The House was added to the National Register of Historic Places in 1979.
The cottage home was built in 1889 at what now is 705 Auburn Ave. by O.E. Payne, then Lucas County clerk of court, who had married his deputy clerk, Alice (Ryan) Payne, during 1887.
As they were preparing to move into the home with their first son, Harlan, The Chariton Democrat published the following under the headline, “A Modern Chariton Curiosity,” in its edition of July 4, 1889: “Brother O.E. Payne, Clerk of the District Court of his county, has built one of the neatest and prettiest of all the Chariton houses. It is odd, remarkably odd. We like it because it is out of the usual order of things. It is a one story cottage, composed of some nine or ten rooms (six actually) of rather small dimensions, amply provided with beautiful figure heads at its dual front (Dual Gables as listed on the property deed), rich ornamentation on its hurricane decks, and commodious port holes at the rear. This residence is located on East Third Avenue (renamed Auburn some years later), fronts south, and is of this precise shape: ‘Y.’

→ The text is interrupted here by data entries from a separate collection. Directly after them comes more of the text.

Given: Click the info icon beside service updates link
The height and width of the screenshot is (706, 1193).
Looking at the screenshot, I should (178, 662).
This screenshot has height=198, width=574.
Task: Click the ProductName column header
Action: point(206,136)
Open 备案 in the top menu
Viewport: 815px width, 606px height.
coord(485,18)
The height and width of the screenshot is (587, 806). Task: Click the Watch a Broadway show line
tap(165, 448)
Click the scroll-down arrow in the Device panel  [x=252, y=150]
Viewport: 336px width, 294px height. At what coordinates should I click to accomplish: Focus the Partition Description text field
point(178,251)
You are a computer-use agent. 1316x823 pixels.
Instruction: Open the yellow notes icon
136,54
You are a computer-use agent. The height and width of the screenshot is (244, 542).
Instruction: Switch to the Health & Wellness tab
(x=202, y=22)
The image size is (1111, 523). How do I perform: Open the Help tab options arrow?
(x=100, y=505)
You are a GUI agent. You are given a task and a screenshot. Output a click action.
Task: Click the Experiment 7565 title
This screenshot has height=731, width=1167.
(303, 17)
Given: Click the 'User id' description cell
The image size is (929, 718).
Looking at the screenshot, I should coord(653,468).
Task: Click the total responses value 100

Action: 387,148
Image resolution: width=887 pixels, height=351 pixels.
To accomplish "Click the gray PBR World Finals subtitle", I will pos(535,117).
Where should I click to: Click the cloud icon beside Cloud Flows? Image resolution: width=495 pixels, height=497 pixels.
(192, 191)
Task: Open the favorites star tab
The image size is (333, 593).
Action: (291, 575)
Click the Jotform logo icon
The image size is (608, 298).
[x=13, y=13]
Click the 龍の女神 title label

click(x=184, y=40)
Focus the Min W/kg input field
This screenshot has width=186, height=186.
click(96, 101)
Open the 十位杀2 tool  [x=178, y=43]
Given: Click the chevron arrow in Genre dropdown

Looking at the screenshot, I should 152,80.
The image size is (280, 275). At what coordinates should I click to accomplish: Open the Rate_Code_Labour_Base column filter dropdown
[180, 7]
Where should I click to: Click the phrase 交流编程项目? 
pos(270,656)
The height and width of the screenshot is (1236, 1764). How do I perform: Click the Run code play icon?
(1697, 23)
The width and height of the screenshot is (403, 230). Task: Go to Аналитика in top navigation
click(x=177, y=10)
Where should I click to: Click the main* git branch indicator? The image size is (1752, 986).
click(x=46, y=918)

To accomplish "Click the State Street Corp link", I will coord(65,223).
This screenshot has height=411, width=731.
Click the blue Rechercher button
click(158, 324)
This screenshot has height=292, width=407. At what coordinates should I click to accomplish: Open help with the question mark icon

“It is said that the reason Mr. Payne built here is because he feared it would not be healthy for a public officer to own all his estates in Ringgold County and draw all his official emoluments from Lucas, so he invested in Lucas. Mr. Payne built his residence in a Y shape because he was “Y’s” enough to see the fitness of things in it. The rear represents Lucas County where he holds office, one prong represents Ringgold, where he farms; the other represents Clarke, where his deputy resides.”